A literally shocking near death experience at age ten altered my perceptions of color and space. I accidentally contacted a 220-volt electric wire on our family farm. I felt violent bodily shaking and in a prolonged altered state of consciousness, I saw layers of deeply saturated jagged colors.


Over 60 years later, the experience still has some kind of mild hold on me. I habitually stare momentarily at electrical paraphernalia, and I am still attracted to saturated colors. Somewhere along my path I learned that my traumatically influenced color perception has an affinity with color field paintings, their flattened spatial depiction and saturated aesthetic. Grateful to be alive, over several decades my photography has evolved into a joyful expansion to the entirety of man made landscape using a combinatory humoring play with the colors, forms, and spaces of the complex world we humans have made.
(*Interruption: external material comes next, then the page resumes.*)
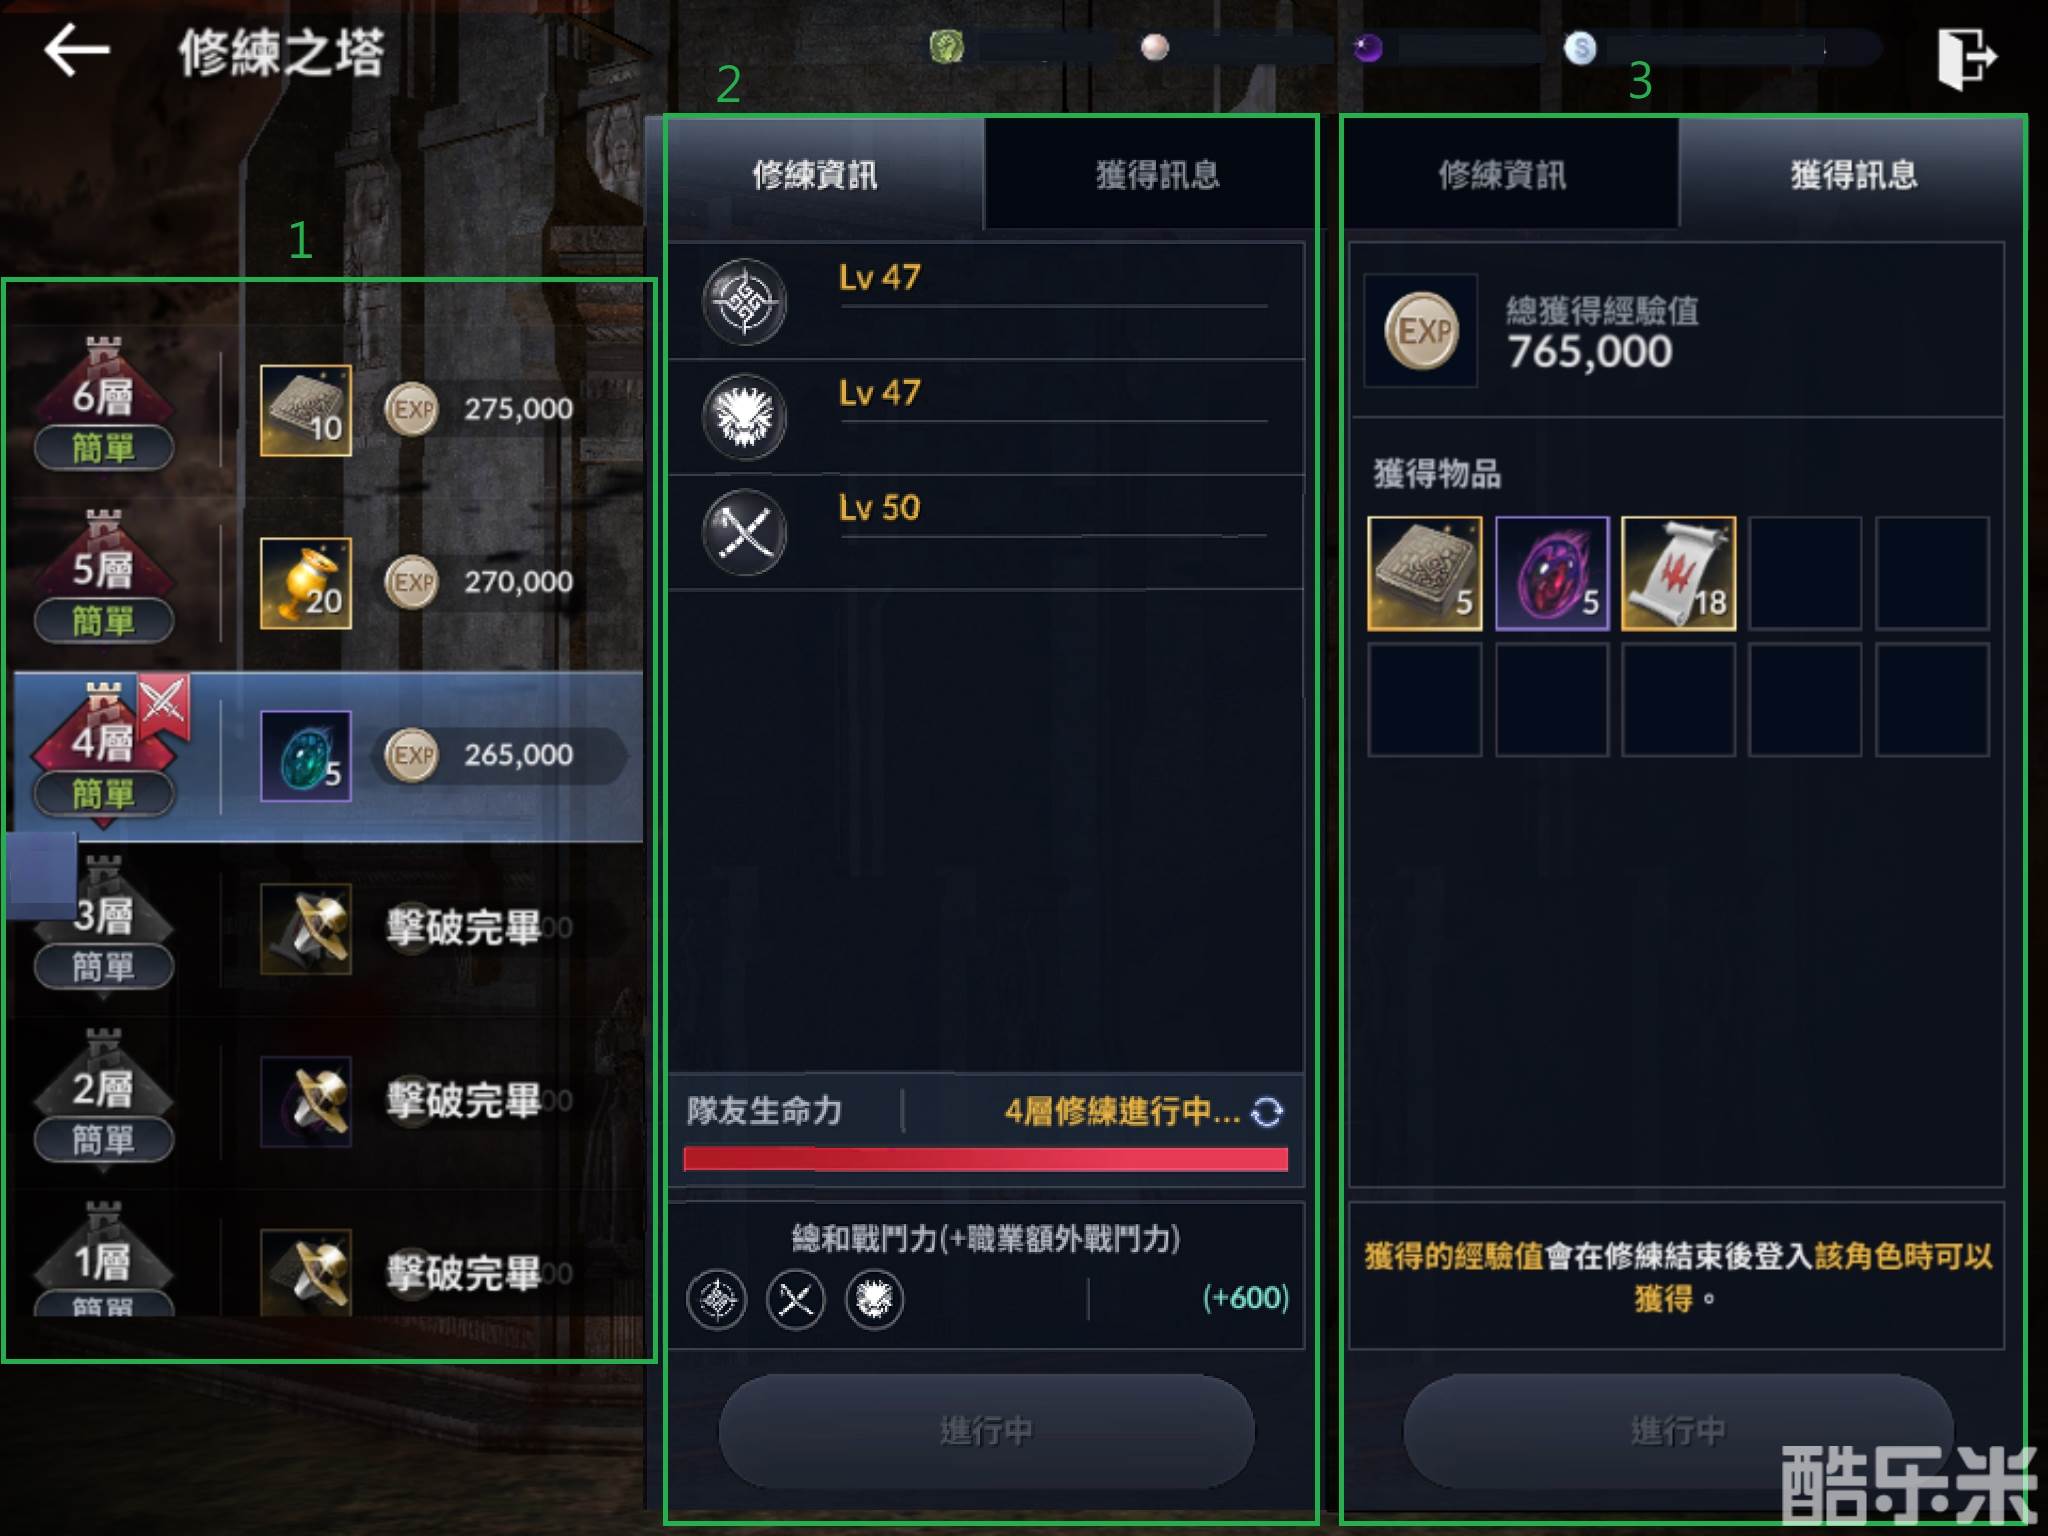The width and height of the screenshot is (2048, 1536).
Task: Click the crossed swords class icon at Lv 50
Action: pyautogui.click(x=745, y=532)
At a very young age I experienced vast open spaces while driving trucks, tractors, and large machinery on my parents’ Iowa farm. So, photographing in the street and open public spaces is my natural inclination. My academic studies were the social sciences, which drives my constant curiosity about how our social landscape is "painted and put together".
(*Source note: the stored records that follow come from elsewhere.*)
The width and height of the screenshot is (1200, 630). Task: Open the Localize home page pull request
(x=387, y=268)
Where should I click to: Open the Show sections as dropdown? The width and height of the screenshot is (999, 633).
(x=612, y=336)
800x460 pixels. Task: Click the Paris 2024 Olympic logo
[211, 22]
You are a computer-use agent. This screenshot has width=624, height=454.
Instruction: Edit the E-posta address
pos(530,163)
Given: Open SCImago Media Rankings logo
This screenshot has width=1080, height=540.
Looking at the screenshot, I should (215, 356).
My photographs have appeared in hard copy and online in France, Great Britain, Czech Republic, Italy, Russia, and the USA. The widely popular Lens-Culture blog and website chose my AMERICOLOR portfolio, which I now call Urban Color Fields, as a favorite. The photographic history publication by Joel Meyerowitz and Colin Westerbeck, "Bystander, A History of Street Photography” includes my pictures. My photographs are in several public collections. I have completed publicly funded art projects: "Downtown Madison", Wisconsin and “Our Land, Our Lives”, about the 1980's family farm crisis in the Midwest. 


I am in the fourth year of my self-assigned documentary project entitled, “On the Tamiami Trail” (US Highway 41 from Tampa to Miami), the first highway through the Florida Everglades and a highway that has massively impacted Florida’s economy and culture.